“Glamping” or “glamorous camping” is, or was, going to be the next big thing in camping.
Ideal for people who enjoy the great outdoors, but don’t really like camping, pitching a tent or the cost of buying kit of their own, “glamping” was projected, in the early part of the millennium, to revolutionise camping and campsites. It would, it was said, be a major growth activity that would ride the crest of the resurgent camping wave, bringing new converts to outdoor holiday living and persuading existing campers to leave their own kit at home. And why wouldn’t they? They’d all be looking to “upgrade” to new ways of camping and getting back to nature.
Why then, when so many of us camp or caravan every year, did market researcher Mintel find in 2013 that only three per cent of the UK population had “glamped” in the last three years?
The answer certainly is not through lack of opportunity. Would-be glampers have choice aplenty when it comes to alternative camping experiences. From bell tents, yurts and tepees, to shepherds’ huts, pods and a variety of sheds and vintage vehicles on wheels and off, all can be found on campsites large and “bijou” throughout the land.
Why then have the hoards not swarmed to this new and unique pleasure? It would be easy to assume that “it’s the economy, stupid”. Certainly the global financial crisis has dropped its fallout on all sorts of industries and activities, doubtless glamping is one. But there may also be other forces at work, and possibly an even bigger glitch in the glamping business model. And don’t forget, that’s what glamping is, a business. However cutesy, fluffy or green it’s dressed up to be, someone’s selling and someone’s buying. The big questions are who and why?
This is possibly where the root of glamping’s failure to launch lies and why, if it stays airborne at all, it is likely to remain low-flying.
The key to it all may be in the notion that people who don’t like camping will like it more if there are a few home comforts and a bit of chintz thrown in. Somehow, a proper bed and a bedside table will make sleeping under canvas in afield less like sleeping under canvas in a field and more like sleeping at home.
At this point alarm bells should ring, quite loudly.
For most people who love camping, the whole thing about it is that it’s not like sleeping at home. It’s that whole connecting with nature and the world we live in thing or it’s an affordable holiday away from home. For many, it’s a taste developed early from childhood experiences with our families or from the first freedom of youth where nights under canvas deliver the independence we don’t have at Mum and Dad’s or student digs.

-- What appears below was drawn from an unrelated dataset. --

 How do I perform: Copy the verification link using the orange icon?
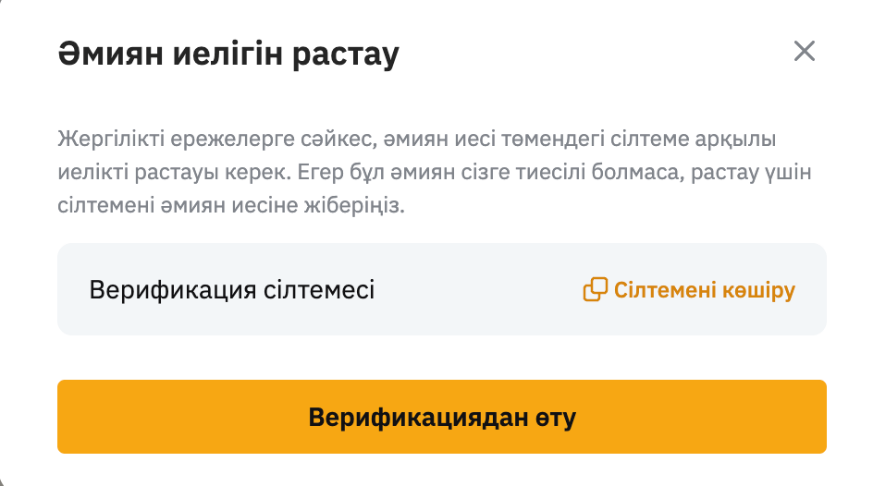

For most, the camping bug bites early or not at all. You either love it, or hate it. Those who love it tend to get their own kit and aim to look after it. Those who hate it avoid camping like the plague and only find their way back under canvas when there’s no other option and even then only under duress!
This can be a problem for music fans of either persuasion as standard accommodation at all the big festivals is camping. If you love camping, you’re not going to want to take your own precious kit and risk it getting trashed or swiped. And if you hate camping, where else can you sleep?
Behold, the two route festival solution. Either buy a very cheap “throw away” tent that you don’t mind losing. Or let someone else carry the cost and risk of putting up an expensive tent for you and then walk away at the end of the weekend. From such mass participation events spring two distinct markets, one for cheap and slightly rubbish tents. The other for “posh” tents delivered, pitched and furnished to make an enforced camping experience as little like camping as possible for “glampers”!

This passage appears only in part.